Issue, No.4 (December 2017)

A snapshot of selected LIS Wave IX indicators

by Teresa Munzi, LIS

With the end of 2017, LIS Wave IX (data with income reference period centered around the year 2013) has come near to its completion. This note reviews a few indicators of poverty and inequality for all the countries for which Wave IX data are now available.

Figure 1 presents the variation in Gini coefficient in all the LIS countries for which there are data available for both Waves IX and VII (with the exception of Georgia, Lithuania and Paraguay for which the earlier data point refers to Wave VIII). Over this period, which coincided for many LIS countries with the period of the financial crisis 2007/08 and its subsequent recovery, there was little change in inequality for the whole group of countries taken together. However, when looking at the individual countries, there seems to be a rather clear pattern of increasing inequality in countries where inequality was low (or below average) to start with, and decreasing inequality in the countries where it was rather high (all middle income countries, including mostly Latin America, Georgia and notably South Africa); this seems to imply an overall convergence of inequality. The exceptions to this pattern are, on one side, Switzerland and especially the Netherlands, with low and decreasing Gini indices, and on the other side the United States, which is the only country with a higher than average Gini index, which has experienced a further increase in inequality over the period in consideration. Various other countries seem to be following the US example. Spain, Estonia and Lithuania show large increases of inequality over the period in consideration reaching the level close to the average of this country group (0.35).

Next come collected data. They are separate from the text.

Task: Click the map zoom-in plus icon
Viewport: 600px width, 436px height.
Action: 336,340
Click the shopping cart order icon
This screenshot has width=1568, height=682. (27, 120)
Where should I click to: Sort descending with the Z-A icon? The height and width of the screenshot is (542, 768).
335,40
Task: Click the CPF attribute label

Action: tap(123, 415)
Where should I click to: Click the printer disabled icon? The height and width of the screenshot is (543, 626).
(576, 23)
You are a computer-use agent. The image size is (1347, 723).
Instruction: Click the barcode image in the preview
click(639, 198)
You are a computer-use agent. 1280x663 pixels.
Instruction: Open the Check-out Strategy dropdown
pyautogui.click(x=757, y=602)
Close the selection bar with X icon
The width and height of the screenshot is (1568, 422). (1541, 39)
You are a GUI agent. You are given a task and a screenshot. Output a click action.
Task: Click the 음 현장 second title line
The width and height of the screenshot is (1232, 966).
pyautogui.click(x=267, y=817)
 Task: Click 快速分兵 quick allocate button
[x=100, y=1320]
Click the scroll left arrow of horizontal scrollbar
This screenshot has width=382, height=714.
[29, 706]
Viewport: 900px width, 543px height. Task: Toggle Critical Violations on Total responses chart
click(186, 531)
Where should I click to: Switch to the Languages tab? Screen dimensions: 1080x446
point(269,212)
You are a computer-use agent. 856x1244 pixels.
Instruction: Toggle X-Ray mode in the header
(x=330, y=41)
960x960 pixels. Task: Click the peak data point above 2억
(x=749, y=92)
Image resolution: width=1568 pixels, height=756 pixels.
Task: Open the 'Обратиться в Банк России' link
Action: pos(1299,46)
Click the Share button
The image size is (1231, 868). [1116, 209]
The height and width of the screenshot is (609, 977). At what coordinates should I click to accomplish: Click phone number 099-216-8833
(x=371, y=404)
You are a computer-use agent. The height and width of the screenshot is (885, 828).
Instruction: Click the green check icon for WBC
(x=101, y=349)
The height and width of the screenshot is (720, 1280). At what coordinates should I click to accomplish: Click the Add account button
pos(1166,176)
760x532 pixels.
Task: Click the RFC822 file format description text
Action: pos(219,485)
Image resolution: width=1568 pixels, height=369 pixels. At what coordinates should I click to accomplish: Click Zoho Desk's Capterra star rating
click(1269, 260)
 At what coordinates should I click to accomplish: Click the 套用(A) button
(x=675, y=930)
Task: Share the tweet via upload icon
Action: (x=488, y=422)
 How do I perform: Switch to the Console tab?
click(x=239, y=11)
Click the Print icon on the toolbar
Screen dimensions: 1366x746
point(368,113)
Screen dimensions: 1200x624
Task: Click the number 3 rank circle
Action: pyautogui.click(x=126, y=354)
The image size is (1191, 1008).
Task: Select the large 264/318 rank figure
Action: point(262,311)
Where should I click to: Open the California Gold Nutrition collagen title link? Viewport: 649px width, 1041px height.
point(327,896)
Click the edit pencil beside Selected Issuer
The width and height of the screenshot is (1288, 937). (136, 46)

For the same country group, we are now taking a closer look on the impact of the state redistribution on inequality. In Figure 2 the impact of the redistribution is measured as the difference in Gini index when measured on market income (defined as labour earnings plus capital income, private transfers and occupational pensions) versus disposable income (hence when social security transfers and taxes are taken into account). The picture is a rather standard one, where countries with more developed public redistributive systems (typically the richer ones) exhibit higher reductions in Gini index (above 0.30 in most of them), while countries with less developed system exhibit much smaller reductions. Switzerland, Taiwan and South Korea are the three big outliers, as they achieve low inequality through a rather equal primary distribution rather than through the redistribution of social security and tax systems.

The last figure presents relative poverty rates, with a special focus on the gap between men and women. The gap is defined as the difference between women’s and men’s poverty rate in percent. A positive gap means a higher risk of poverty for women. The countries are ranked in increasing size of the gap, and it is immediately obvious that there is no clear link between the gap and the level of the overall poverty rate itself. While on average in LIS countries women’s poverty rates are 8 per cent higher than men’s rates, this gap goes up to above 15 per cent in many countries, all high income countries, some of which with very low overall poverty rates. In particular, Germany, South Korea and Switzerland have gaps of above 20 per cent: while in South Korea and Switzerland, this high women’s poverty rate can in large part be explained by very high elderly poverty rates, as a substantial share of elderly women live alone. The situation is less obvious for a country like Germany, where the elderly poverty rate is lower than the overall one.